I read Hyperspace while still waffling on my agnosticism and it pushed me over the edge into firmly athiest territory, and probably was a more convincing argument than all of the religion specific books I'd read.

I think Hyperspace or other scientific theory books are a decent equivilent to religious theory books. Hyperspace is a book about the Superstring theory, however, like religion, there are no applicable test cases or methods to prove that String theory exists. String theory can make a pretty decent argument, but in a way, so does religion, because neither can be proven or disproven.

But the neat thing about scientific theories is that their main purpose isn't to disprove religion. So, if it's pretty clear that your friend won't budge from her religious views, then she is more likely to remember the general concept of a scientific theory than a whole bunch of arguments that attempt to disprove her own religious beliefs.
posted by nikkorizz at 10:04 AM on December 11, 2012


Has she read the Bible? I'm not snarking - actually reading it has turned many an ostensible Christian-by-default into a non-Christian, though of course by no means everyone.

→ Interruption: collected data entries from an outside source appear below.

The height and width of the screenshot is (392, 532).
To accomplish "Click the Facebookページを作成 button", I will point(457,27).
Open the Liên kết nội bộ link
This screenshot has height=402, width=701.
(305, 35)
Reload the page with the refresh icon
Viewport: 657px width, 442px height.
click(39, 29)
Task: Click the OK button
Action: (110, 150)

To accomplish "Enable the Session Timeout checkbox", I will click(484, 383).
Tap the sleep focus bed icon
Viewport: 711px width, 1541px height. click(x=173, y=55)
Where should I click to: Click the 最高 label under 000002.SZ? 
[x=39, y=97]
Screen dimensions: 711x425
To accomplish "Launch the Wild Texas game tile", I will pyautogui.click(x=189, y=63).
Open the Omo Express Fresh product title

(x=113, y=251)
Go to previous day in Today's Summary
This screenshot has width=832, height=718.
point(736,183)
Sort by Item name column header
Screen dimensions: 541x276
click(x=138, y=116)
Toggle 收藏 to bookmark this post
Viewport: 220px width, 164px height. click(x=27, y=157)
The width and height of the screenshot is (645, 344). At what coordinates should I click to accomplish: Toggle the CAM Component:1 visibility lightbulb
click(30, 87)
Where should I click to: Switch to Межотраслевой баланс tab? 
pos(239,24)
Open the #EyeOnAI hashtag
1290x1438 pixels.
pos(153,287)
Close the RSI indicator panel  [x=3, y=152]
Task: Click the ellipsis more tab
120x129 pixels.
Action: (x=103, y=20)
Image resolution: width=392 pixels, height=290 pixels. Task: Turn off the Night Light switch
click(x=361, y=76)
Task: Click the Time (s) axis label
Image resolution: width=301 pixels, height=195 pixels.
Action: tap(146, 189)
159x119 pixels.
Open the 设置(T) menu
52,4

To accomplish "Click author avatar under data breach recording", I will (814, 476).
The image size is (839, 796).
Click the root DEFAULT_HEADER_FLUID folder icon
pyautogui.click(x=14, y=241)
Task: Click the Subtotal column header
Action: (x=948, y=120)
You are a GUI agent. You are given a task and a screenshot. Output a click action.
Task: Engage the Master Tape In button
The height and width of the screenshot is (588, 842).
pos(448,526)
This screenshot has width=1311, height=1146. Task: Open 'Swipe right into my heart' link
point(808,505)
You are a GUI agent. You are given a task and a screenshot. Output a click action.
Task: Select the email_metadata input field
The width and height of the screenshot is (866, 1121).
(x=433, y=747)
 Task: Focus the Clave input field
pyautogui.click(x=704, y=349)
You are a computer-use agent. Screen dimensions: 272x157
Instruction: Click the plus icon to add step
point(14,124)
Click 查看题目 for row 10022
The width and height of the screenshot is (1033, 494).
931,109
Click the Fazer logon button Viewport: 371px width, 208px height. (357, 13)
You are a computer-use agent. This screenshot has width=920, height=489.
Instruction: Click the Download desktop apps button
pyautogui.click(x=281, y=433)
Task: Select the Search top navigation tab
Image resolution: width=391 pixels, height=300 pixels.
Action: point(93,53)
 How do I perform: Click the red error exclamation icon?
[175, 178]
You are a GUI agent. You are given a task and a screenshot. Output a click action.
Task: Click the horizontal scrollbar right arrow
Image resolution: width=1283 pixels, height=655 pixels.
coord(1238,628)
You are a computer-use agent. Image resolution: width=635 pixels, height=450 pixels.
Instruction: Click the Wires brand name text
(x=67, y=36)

If you want to go that route, consider Good Book: The Bizarre, Hilarious, Disturbing, Marvelous, and Inspiring Things I Learned When I Read Every Single Word of the Bible by David Plotz.
posted by John Cohen at 2:56 PM on December 11, 2012


Douglas Adams had a really lovely talk on his (atheist) views on religion and whether 'god' was a useful fictional concept in society, the way money is. He also talks about how modern computer science is making evolution more intuitive to us, and similar ways that our knowledge about the universe has shifted our need for religious answers.

I like this talk because it's very calm and reasonable, and happened at least 10 years before the New Smug Atheist thing became acceptable.

video and transcript.
posted by sadmadglad at 3:03 PM on December 11, 2012


In fact, if she is interested in an atheist pairing for Chronicles of Narnia, The Hitchhiker's Guide to the Galaxy would not be a bad place to start. It's positive and funny and zooms way out so all the various galaxies religions are equally absurd.
posted by sadmadglad at 3:24 PM on December 11, 2012


Ooh, another pairing for Chronicles of Narnia may be Philip Pullman's His Dark Materials trilogy. (Forget the movie they made of The Golden Compass, though - stick to the books.)
posted by EmpressCallipygos at 4:23 PM on December 11, 2012


It seems to me that the angle here might be to go for a combination of scholarly Biblical history and books which accentuate the wonders of reality. The idea would be to try to give a clearer view of both the underpinnings of her beliefs and those of an atheist. Dawkins' "Unweaving the Rainbow" has been mentioned and I'd second that. It is decidedly not atheist tub-thumping; more an attempt to illustrate how beauty and wonder can be found in reality as it is, rather than viewed through potentially distorting lenses of belief.

As an aside I would not recommend "The Portable Atheist" because it contains a fair amount of the sort of stuff you say you're trying to avoid.